◆ DATA EXTRACTS
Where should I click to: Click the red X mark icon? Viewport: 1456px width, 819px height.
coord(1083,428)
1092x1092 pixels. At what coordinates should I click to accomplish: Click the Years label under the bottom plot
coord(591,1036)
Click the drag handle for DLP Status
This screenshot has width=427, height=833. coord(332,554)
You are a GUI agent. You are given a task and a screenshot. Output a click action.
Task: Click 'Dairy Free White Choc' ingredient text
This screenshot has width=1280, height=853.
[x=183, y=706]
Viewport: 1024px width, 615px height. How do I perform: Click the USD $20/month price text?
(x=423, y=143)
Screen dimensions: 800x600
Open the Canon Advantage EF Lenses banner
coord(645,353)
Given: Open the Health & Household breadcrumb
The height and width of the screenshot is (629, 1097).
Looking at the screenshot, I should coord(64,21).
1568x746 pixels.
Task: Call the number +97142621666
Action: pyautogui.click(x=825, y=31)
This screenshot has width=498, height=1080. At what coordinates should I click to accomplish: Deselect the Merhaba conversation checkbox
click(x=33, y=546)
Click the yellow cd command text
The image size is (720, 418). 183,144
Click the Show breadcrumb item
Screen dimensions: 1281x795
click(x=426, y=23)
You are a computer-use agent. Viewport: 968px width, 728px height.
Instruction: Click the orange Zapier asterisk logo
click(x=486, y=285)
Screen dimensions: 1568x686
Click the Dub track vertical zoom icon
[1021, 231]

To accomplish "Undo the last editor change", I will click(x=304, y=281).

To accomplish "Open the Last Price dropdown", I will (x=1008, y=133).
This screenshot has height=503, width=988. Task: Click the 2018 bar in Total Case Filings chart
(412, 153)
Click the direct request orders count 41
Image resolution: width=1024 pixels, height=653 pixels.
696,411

◆ EXERCISE PROMPT
Retype the material word for word, including every line.

◆ SOLVED PROBLEM
Where should I click to: Click the red X mark icon? Viewport: 1456px width, 819px height.
coord(1083,428)
1092x1092 pixels. At what coordinates should I click to accomplish: Click the Years label under the bottom plot
coord(591,1036)
Click the drag handle for DLP Status
This screenshot has width=427, height=833. coord(332,554)
You are a GUI agent. You are given a task and a screenshot. Output a click action.
Task: Click 'Dairy Free White Choc' ingredient text
This screenshot has width=1280, height=853.
[x=183, y=706]
Viewport: 1024px width, 615px height. How do I perform: Click the USD $20/month price text?
(x=423, y=143)
Screen dimensions: 800x600
Open the Canon Advantage EF Lenses banner
coord(645,353)
Given: Open the Health & Household breadcrumb
The height and width of the screenshot is (629, 1097).
Looking at the screenshot, I should coord(64,21).
1568x746 pixels.
Task: Call the number +97142621666
Action: pyautogui.click(x=825, y=31)
This screenshot has width=498, height=1080. At what coordinates should I click to accomplish: Deselect the Merhaba conversation checkbox
click(x=33, y=546)
Click the yellow cd command text
The image size is (720, 418). 183,144
Click the Show breadcrumb item
Screen dimensions: 1281x795
click(x=426, y=23)
You are a computer-use agent. Viewport: 968px width, 728px height.
Instruction: Click the orange Zapier asterisk logo
click(x=486, y=285)
Screen dimensions: 1568x686
Click the Dub track vertical zoom icon
[1021, 231]

To accomplish "Undo the last editor change", I will click(x=304, y=281).

To accomplish "Open the Last Price dropdown", I will (x=1008, y=133).
This screenshot has height=503, width=988. Task: Click the 2018 bar in Total Case Filings chart
(412, 153)
Click the direct request orders count 41
Image resolution: width=1024 pixels, height=653 pixels.
696,411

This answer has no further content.